So far everything is as before. Dirichlet boundary conditions are handled in the matrix through changing all rows associated with boundary degrees of freedom to unit rows - associated columns are not changed so the matrix will not be symmetric anymore. For solving the system we need to modify the right hand side and the initial guess for the iterative solver to include the boundary values (to counter the missing symmetry).

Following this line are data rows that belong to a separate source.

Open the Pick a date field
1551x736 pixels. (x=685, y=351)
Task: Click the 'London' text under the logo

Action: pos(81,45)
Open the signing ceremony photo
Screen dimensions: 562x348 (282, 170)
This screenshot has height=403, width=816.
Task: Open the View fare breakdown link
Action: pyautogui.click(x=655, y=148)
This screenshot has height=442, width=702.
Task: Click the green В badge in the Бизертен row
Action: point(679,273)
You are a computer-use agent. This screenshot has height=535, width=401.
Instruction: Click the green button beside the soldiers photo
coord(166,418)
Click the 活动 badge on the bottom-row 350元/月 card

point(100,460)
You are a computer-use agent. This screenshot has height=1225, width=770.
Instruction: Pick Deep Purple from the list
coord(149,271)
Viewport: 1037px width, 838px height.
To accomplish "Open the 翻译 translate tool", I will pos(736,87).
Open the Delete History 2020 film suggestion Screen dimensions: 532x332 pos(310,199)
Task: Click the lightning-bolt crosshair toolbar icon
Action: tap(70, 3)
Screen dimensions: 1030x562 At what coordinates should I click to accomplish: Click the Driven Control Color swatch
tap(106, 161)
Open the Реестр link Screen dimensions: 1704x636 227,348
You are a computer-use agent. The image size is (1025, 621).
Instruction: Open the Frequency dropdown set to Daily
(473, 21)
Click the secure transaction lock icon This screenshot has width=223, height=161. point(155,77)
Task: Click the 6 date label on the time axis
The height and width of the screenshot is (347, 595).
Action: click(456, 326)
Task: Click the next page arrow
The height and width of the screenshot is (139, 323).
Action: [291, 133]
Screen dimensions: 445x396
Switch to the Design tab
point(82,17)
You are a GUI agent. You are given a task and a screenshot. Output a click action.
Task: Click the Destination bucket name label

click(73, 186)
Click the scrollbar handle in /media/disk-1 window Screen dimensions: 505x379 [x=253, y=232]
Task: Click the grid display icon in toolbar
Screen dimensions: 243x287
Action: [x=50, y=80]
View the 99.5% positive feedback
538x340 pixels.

We can use the first of the three versions of the setConstraints methods on the scheme class discussed in the section on more general boundary conditions.

[9]:
op.setConstraints(sol)

# setup the right hand side
rhs = sol.copy()
op(sol,rhs)
rhs *= -1
op.setConstraints(rhs)
lin.solve(rightHandSide=rhs,target=sol)
sol.plot()
_images/solversInternal_nb_19_0.jpg

Let’s revisit our two implementations of the Newton method discussed above but with Dirichlet conditions on the whole boundary:

[10]:
scheme = galerkin([a == bf, DirichletBC(space,exact)], solver='cg')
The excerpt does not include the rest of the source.